The Acute Pain Service

Except in extraordinary cases, some level of pain often follows orthopedic surgery. Because of the severity of orthopedic postoperative pain, surgeons at HSS often consult the Acute Pain Service (APS) to assist with pain management.

The Acute Pain Service at HSS is committed to reducing postoperative pain and assisting with the early phases of rehabilitation from orthopedic surgery. Our goal is to provide effective and safe pain management for all of our surgical patients. Patients with special needs, like those who are currently taking a lot of pain relievers or those who have known sensitivities to certain pain relievers, should be sure to inform their surgeon and the pain management team before surgery.

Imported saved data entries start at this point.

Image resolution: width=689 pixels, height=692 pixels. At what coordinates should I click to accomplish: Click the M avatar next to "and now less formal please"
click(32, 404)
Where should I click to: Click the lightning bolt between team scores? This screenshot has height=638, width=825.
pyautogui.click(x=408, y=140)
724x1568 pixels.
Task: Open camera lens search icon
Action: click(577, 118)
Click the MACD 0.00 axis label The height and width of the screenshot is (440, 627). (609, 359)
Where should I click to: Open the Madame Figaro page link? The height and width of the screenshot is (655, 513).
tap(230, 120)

The APS consists of a specialized team of clinicians with expertise in postoperative pain control, including an anesthesiologist, a nurse with special training in pain management, a pharmacist, and a physical therapist. Physicians from the Musculoskeletal and Interventional Pain Management Division  may be consulted as well, should the need arise.

Patients will receive state-of-the-art postoperative pain control from the APS both in terms of analgesic agents or “pain relievers” and in the techniques used to administrate them.

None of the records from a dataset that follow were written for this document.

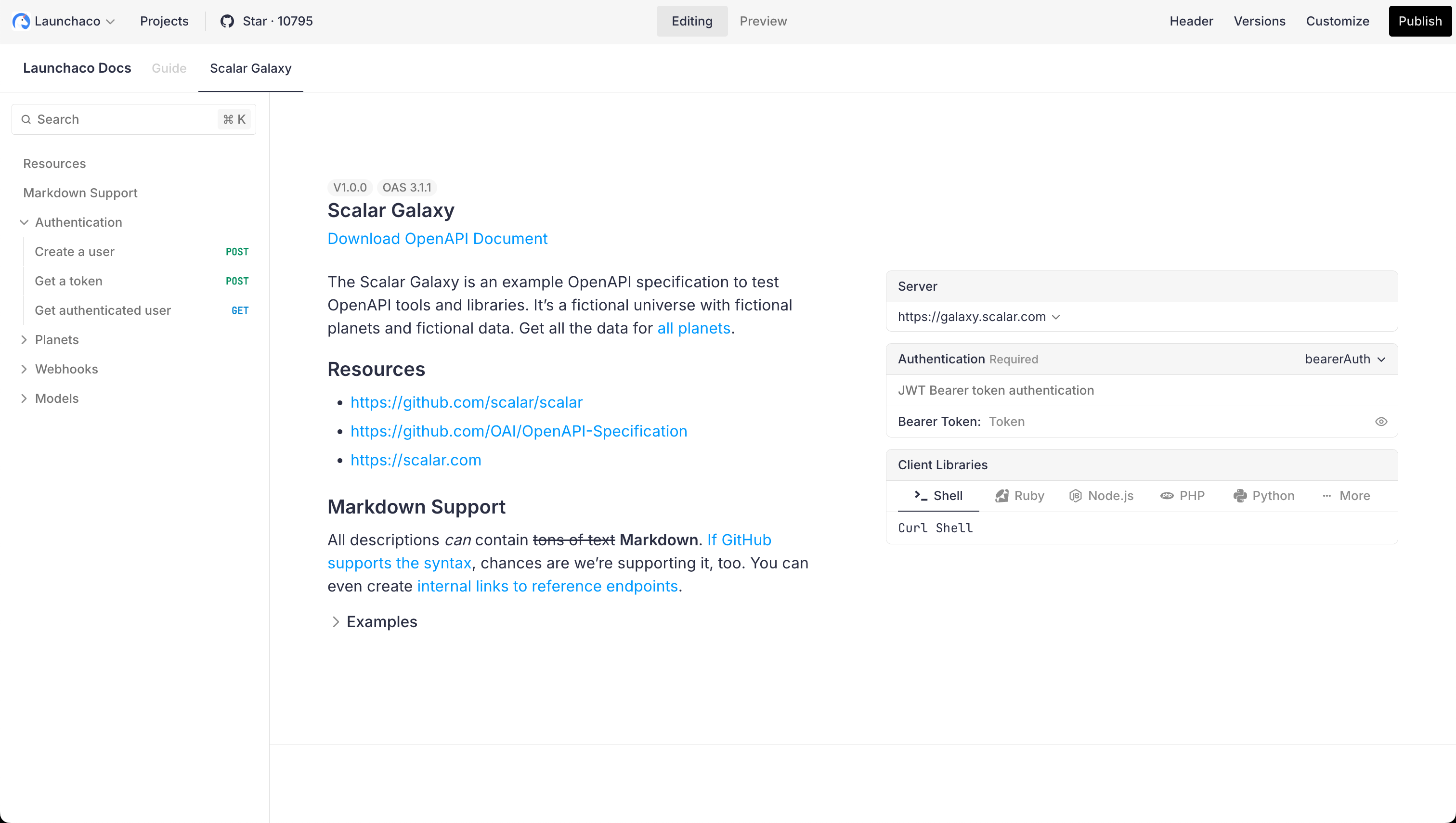Click the Launchaco logo icon

[x=21, y=22]
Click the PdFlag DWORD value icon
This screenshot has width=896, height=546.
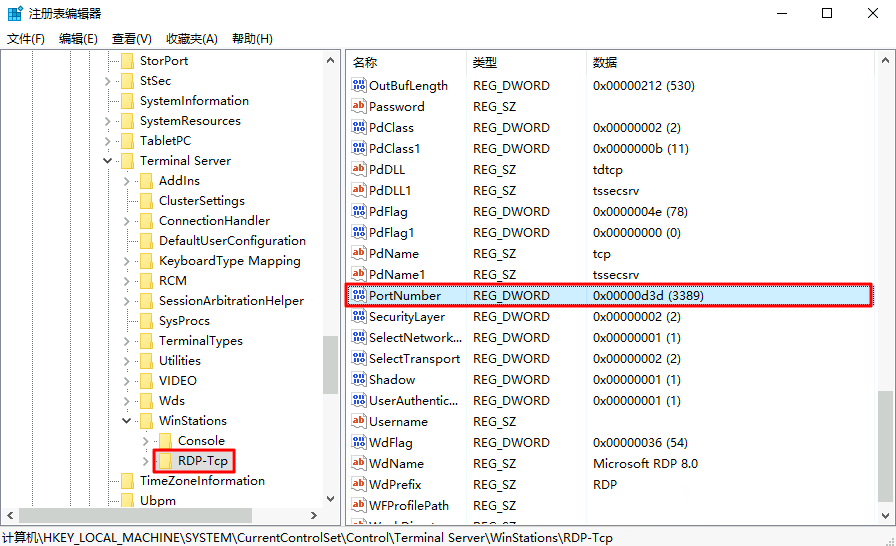[x=360, y=212]

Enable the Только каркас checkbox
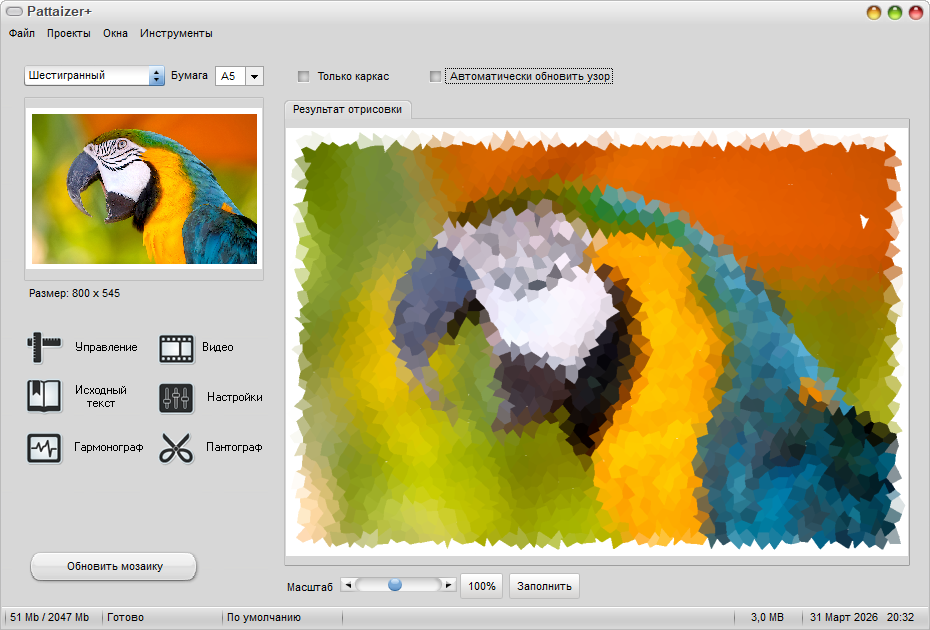[x=304, y=76]
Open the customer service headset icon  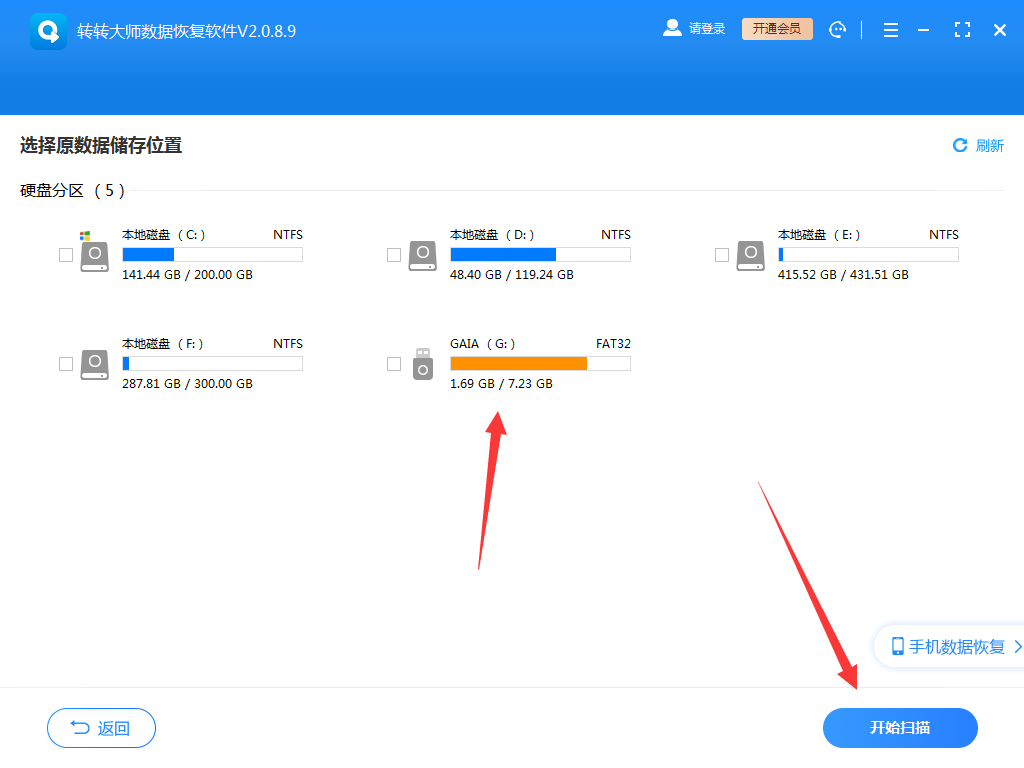838,29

The APS at HSS typically employs a multi-modal regimen to control postoperative pain. This means that several different types of pain relievers are used to help reduce pain by different mechanisms. This helps to limit the side effects of high doses of one "pain reliever" while reaping the benefits of complimentary analgesia from each technique.

Epidural analgesia, nerve blocks, continuous nerve blocks, local anesthetics, opioids, anti-inflammatory drugs, and ice therapy are among the modes of painkillers currently employed at HSS. The use of alternative therapies like deep breathing exercises is encouraged as well.

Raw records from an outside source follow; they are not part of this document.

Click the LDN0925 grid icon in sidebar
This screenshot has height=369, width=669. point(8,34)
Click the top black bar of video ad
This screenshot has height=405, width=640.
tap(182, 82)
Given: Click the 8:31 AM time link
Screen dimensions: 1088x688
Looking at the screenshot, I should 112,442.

Most of our patients will be able to use an analgesic technique referred to as Patient Controlled Analgesia (PCA).

This technique allows patients to customize the delivery of their pain medication whether by intravenous, epidural, or continuous nerve block routes. Patients have the ability to give themselves small doses of pain medication on a frequent, as-needed basis. This flexibility is important, as every patient has different individual needs.

The APS will set limits and controls to help avoid side effects. Extra doses can be given to control pain during peaks of discomfort which may occur during physical therapy. This method of pain management has been associated with higher levels of patient satisfaction, better pain control, and fewer side effects. Nonetheless, you may still experience side effects including nausea, itching, sleepiness, and numbness.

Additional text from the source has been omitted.